[metal] fix poll(wait_indefinitely()) deadlock on long-running command buffers#9532
[metal] fix poll(wait_indefinitely()) deadlock on long-running command buffers#9532ruihe774 wants to merge 1 commit into
Conversation
…d buffers Use MTLSharedEvent::encodeSignalEvent:value: + waitUntilSignaledValue:timeoutMS: instead of spin-polling MTLCommandBuffer.status(), which can fail to observe Completed for long-running command buffers (see gfx-rs#8119). Also fix get_fence_value() / Fence::get_latest() to read shared_event.signaledValue() rather than cmd_buf.status(), so that wgpu-core's post-wait fence check agrees with the GPU-level signal and doesn't spuriously return WaitIdleError::Timeout.
|
Can you explain precisely how the deadlock occurs? We should fix the spin poll (in fact there's already a PR for that -- #9328), but deadlocks are tricky to pin down and I want to be sure it's really fixed in a way that won't come back later. |
|
I just viewed PR #9328; sorry that I did not spot it.
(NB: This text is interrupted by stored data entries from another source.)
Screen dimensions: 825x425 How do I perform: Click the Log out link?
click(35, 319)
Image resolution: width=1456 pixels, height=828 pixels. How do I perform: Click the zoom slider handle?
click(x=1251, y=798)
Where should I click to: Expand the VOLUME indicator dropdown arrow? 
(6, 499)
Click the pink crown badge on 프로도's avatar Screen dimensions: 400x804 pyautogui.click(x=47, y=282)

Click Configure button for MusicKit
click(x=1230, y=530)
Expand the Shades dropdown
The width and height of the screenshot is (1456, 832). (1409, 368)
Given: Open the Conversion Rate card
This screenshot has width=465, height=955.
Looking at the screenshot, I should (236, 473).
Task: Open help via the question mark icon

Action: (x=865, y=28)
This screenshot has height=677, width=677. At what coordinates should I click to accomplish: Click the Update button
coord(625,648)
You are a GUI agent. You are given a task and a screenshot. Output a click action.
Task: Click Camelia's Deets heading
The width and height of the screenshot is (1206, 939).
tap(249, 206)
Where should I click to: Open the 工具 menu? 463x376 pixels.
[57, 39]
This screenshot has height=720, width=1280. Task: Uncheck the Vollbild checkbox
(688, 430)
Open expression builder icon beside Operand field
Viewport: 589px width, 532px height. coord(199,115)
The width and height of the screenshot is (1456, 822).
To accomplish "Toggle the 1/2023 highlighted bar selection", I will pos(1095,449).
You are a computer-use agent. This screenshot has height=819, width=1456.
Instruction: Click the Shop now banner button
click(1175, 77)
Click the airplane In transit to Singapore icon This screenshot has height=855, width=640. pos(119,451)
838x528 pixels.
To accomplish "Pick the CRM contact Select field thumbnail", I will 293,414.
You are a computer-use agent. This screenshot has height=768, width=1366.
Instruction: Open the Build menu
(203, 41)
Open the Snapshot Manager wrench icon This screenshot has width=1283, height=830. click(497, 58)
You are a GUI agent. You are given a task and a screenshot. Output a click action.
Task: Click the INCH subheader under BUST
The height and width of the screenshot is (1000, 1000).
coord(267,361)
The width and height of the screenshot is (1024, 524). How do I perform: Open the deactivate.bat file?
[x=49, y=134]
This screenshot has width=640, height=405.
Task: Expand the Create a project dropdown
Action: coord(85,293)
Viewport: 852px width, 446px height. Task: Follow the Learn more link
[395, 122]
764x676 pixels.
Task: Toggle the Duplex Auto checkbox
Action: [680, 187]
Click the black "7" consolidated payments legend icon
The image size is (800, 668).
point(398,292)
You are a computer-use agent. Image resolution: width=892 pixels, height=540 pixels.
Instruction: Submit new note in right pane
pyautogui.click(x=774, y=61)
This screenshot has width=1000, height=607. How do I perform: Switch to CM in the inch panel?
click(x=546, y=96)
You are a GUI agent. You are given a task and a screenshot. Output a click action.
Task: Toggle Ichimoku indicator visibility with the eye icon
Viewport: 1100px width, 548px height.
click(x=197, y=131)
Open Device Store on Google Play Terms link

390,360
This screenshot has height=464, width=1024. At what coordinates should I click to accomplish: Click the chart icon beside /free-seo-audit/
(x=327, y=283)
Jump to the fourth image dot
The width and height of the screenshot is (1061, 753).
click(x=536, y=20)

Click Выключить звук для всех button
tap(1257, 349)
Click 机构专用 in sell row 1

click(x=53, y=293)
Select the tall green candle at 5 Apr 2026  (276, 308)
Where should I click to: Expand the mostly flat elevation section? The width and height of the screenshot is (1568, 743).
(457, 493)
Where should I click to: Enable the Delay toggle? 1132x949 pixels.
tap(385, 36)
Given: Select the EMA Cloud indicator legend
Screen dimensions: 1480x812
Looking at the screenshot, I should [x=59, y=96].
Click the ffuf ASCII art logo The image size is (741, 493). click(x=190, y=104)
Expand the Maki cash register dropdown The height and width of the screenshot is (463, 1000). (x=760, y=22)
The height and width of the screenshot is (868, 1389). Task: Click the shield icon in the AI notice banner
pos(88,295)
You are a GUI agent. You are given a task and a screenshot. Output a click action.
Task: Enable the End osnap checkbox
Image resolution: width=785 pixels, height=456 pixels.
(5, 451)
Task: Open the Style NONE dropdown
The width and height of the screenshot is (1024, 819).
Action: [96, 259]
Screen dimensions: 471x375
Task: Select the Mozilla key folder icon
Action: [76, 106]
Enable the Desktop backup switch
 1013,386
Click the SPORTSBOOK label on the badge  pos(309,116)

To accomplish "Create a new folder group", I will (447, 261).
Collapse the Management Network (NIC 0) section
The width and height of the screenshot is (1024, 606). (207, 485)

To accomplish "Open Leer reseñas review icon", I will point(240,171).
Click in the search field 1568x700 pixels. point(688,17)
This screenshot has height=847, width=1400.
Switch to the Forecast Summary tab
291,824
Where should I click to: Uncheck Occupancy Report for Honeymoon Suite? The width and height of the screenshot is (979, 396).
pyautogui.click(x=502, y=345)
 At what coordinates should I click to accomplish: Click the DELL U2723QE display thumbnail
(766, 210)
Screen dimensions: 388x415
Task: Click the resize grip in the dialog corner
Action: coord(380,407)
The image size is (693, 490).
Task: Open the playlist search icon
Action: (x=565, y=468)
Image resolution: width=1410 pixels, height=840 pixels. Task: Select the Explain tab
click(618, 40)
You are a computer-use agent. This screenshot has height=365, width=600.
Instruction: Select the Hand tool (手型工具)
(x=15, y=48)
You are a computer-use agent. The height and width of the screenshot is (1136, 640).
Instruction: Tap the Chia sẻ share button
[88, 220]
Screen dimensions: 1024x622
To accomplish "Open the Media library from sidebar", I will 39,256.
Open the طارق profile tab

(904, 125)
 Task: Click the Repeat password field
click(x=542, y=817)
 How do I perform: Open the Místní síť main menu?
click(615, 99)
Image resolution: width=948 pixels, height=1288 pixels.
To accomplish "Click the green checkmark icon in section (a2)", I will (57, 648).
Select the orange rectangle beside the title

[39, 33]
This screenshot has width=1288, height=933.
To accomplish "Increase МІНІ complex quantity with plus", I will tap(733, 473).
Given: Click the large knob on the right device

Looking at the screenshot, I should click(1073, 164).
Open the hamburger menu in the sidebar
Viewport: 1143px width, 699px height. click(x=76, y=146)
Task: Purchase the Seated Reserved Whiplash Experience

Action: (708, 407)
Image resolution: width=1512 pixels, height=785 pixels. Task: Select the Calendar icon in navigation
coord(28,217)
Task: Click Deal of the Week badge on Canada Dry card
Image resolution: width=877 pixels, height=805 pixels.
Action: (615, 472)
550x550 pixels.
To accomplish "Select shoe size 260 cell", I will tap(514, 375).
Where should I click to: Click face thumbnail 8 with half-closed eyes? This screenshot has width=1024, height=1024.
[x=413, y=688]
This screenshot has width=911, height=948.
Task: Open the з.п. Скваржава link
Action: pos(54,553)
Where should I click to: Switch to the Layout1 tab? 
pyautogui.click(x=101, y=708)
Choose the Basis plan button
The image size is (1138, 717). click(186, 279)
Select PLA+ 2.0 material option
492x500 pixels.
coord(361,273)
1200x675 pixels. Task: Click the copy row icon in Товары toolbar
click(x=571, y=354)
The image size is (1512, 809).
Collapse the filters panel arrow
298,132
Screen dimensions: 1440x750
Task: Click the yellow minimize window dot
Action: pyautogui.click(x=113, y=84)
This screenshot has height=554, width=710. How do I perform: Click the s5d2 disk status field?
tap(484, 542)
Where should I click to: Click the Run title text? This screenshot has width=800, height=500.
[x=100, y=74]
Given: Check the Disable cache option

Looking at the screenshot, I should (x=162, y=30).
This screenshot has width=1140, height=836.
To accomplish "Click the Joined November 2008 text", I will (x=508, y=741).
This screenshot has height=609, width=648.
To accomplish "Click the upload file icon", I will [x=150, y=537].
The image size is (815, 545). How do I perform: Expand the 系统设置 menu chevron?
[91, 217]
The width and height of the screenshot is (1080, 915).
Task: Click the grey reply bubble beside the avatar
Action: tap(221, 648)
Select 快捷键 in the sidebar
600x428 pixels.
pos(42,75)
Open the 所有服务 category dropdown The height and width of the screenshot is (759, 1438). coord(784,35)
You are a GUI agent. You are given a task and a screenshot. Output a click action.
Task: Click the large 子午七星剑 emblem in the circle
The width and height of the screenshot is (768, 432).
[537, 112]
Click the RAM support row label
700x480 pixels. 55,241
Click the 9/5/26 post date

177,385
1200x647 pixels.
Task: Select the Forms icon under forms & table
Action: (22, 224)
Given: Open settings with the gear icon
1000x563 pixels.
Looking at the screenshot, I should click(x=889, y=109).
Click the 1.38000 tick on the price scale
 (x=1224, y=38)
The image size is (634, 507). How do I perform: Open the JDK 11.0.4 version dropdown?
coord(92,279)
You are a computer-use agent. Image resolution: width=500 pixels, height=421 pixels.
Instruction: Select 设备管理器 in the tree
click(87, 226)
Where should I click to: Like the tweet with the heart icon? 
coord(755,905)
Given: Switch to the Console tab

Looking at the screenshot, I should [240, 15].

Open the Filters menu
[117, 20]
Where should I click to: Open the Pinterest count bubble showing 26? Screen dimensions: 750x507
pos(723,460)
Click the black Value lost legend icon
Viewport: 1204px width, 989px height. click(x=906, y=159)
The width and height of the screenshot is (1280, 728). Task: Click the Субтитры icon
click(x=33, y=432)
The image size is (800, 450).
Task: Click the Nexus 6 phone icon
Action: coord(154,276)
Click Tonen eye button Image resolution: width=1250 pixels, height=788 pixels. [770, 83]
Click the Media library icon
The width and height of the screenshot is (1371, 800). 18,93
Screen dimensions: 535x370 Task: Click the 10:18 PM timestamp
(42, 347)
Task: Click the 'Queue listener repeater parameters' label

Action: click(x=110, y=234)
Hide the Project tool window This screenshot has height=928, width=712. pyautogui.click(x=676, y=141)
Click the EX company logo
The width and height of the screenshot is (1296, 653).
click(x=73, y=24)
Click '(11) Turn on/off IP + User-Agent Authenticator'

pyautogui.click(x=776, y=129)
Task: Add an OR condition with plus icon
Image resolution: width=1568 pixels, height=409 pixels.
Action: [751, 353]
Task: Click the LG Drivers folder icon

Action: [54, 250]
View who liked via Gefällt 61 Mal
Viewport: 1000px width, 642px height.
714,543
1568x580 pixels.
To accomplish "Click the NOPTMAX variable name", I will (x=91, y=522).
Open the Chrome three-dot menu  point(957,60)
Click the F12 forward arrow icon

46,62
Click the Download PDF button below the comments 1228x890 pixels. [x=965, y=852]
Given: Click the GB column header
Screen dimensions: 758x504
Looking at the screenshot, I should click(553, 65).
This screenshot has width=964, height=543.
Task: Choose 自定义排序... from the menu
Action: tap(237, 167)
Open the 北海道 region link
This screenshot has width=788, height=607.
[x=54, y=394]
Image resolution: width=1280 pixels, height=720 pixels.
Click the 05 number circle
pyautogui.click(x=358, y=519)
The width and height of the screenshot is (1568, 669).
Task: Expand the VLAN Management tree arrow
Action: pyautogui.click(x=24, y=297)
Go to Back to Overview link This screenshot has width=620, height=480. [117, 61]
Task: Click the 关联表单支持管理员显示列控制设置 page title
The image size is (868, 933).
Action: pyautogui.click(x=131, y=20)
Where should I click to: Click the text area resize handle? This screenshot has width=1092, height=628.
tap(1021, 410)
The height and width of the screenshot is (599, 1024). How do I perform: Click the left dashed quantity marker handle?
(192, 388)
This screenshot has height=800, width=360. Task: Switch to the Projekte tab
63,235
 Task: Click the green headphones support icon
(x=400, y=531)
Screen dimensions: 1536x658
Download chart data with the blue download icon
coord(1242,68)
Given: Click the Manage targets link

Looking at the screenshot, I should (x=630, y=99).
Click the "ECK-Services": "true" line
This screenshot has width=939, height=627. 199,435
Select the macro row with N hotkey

It's using condvar for waiting rather than using the API provided by the OS (
|
|
Can you explain your concerns about the condvar approach? (Personally, I'm not thrilled about having to go through a I don't know that it's officially stated anywhere, but my understanding is we have been trying to maintain support back to MacOS 10.12, which pre-dates I don't think the issue here is really a deadlock per se. The command buffers are failing with |
|
I did not consider |
Connections
Fixes #9531. Same root cause as #8119.
Description
device.poll(PollType::wait_indefinitely())deadlocked on Metal for command buffers that ran for more than a few hundred milliseconds.Device::waitinwgpu-halspin-polledMTLCommandBuffer.status()every 1 ms, and for long-running CBs this loop permanently missed theCompletedstate, hanging forever whentimeoutwasNone.The fix replaces the spin-poll with
MTLSharedEvent::waitUntilSignaledValue:timeoutMS:, which is a proper OS-level blocking wait. Theshared_eventis already wired up inQueue::submit— it's signaled viaencodeSignalEvent_valuewhen the command buffer completes — soDevice::waitjust needs to call one method on it instead of polling.For sandboxed environments where
MTLSharedEventis unavailable (shared_eventisNone): the no-timeout path falls back toMTLCommandBuffer::waitUntilCompleted, and the finite-timeout path keeps the existing spin-poll (which the original issue confirmed works correctly).Testing
Added
WAIT_INDEFINITELY_LONG_RUNNINGtotests/tests/wgpu-gpu/poll.rs. It dispatches a compute shader (xorshift over 65536 threads × 1M iterations, ~several hundred ms on Apple Silicon) and callspoll(wait_indefinitely()). Without the fix this hangs; with it, it returns normally. The test requiresCOMPUTE_SHADERSdownlevel support and runs on all real backends including Metal.Squash or Rebase?
Single commit
Checklist
WebGPU implementations built withNO behavioral changewgpumay be affected behaviorally.Validation and feature gates are in place to confine behavioral changes.NO behavioral changeCHANGELOG.mdentries for the user-facing effects of this change are present.